» What is required
Copy each line below in which the string "help" occurs.

Segment Start: Data listing

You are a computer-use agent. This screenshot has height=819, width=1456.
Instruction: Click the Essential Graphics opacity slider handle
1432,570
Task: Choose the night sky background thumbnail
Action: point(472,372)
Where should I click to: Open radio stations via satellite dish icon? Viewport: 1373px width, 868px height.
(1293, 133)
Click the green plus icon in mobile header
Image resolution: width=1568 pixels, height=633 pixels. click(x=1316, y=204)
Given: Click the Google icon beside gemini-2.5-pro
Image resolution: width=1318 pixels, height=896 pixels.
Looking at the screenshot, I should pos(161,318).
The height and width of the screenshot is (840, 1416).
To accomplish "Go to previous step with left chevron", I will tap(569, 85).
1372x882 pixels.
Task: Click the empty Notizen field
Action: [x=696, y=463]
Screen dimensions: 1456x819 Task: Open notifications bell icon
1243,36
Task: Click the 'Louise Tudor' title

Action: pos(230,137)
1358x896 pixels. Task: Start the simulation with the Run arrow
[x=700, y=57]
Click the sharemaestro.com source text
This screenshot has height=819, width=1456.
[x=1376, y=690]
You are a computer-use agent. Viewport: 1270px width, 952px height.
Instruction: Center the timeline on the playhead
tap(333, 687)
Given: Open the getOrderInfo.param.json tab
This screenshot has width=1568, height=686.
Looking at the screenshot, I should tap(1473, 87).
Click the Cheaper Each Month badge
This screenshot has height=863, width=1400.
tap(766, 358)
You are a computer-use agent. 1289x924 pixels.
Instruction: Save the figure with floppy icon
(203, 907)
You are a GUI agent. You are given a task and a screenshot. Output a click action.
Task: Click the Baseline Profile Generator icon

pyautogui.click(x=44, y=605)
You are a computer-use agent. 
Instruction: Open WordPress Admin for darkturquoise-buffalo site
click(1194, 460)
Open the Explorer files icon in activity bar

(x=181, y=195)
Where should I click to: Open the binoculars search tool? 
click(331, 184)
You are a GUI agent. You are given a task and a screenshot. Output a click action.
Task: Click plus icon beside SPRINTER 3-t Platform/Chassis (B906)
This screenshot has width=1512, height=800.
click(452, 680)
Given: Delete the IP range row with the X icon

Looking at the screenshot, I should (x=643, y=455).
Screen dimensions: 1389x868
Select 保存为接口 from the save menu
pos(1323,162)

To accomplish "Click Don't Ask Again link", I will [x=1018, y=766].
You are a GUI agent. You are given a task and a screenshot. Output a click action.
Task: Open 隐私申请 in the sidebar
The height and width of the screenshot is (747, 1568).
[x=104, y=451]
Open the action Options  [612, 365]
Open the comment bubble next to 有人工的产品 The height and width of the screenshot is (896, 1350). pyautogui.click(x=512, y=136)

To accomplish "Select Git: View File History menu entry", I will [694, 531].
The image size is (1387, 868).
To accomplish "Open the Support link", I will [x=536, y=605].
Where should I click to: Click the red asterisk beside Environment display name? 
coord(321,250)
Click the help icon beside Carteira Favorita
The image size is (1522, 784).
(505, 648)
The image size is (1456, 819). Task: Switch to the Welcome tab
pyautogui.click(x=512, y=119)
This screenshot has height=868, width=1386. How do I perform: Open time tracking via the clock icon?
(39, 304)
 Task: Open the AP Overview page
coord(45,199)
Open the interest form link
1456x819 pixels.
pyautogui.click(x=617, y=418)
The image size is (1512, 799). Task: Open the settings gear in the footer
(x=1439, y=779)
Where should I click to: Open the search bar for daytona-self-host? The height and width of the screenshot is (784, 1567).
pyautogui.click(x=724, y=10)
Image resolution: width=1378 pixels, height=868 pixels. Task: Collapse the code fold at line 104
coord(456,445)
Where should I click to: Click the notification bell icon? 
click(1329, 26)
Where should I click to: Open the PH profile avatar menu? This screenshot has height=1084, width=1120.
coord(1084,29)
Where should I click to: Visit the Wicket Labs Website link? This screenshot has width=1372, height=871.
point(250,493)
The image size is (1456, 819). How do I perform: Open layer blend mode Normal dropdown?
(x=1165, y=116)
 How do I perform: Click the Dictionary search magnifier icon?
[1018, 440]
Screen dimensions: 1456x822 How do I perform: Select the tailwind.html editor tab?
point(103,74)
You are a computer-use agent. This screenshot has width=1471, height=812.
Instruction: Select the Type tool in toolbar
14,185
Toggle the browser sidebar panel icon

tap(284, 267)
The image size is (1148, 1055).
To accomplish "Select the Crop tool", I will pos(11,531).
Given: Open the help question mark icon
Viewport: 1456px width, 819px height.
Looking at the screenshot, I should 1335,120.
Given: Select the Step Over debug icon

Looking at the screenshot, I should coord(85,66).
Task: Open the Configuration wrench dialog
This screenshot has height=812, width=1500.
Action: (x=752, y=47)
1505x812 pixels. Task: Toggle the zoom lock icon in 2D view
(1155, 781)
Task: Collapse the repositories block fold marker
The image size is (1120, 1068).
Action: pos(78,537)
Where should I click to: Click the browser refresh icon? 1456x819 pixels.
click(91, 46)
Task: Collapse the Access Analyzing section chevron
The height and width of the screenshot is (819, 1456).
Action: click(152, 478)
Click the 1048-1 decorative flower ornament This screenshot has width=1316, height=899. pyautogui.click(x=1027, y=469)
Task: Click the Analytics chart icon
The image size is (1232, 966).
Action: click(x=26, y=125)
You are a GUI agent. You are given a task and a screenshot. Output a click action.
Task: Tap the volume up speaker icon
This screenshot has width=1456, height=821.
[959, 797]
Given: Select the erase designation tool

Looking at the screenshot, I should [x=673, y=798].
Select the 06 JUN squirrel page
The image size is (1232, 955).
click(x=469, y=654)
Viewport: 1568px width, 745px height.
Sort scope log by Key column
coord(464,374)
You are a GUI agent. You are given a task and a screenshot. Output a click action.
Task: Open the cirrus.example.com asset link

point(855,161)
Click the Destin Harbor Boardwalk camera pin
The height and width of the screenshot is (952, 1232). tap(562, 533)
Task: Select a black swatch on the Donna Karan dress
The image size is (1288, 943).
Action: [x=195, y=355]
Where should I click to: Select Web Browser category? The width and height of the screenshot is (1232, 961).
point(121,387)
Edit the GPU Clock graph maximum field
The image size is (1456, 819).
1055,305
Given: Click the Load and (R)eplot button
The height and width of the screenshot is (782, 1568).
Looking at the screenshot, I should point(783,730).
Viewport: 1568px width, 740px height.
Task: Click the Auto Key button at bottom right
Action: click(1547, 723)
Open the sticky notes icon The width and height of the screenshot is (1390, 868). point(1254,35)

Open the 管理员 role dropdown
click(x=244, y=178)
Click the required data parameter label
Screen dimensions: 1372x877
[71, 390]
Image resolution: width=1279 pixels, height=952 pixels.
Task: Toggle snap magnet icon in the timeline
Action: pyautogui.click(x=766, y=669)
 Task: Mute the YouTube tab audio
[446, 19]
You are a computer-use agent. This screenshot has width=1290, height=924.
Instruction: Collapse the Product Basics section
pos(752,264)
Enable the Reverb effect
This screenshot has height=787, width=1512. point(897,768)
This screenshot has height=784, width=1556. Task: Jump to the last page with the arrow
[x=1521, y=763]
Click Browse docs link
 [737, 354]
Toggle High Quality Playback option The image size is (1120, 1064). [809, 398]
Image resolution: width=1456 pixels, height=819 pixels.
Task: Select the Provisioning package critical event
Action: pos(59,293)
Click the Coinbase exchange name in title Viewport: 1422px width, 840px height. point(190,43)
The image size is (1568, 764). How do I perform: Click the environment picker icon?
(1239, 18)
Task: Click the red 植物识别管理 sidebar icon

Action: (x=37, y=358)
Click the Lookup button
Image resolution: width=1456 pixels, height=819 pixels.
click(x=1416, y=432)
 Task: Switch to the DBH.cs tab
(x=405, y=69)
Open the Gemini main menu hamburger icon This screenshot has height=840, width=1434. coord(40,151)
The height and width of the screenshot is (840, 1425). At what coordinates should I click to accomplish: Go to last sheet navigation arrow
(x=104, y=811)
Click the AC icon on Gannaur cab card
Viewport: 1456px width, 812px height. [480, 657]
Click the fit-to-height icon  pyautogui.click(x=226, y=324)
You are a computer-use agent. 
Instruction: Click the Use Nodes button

Segment End: Data listing

» Exercise solution
Click the help icon beside Carteira Favorita
Given: Open the help question mark icon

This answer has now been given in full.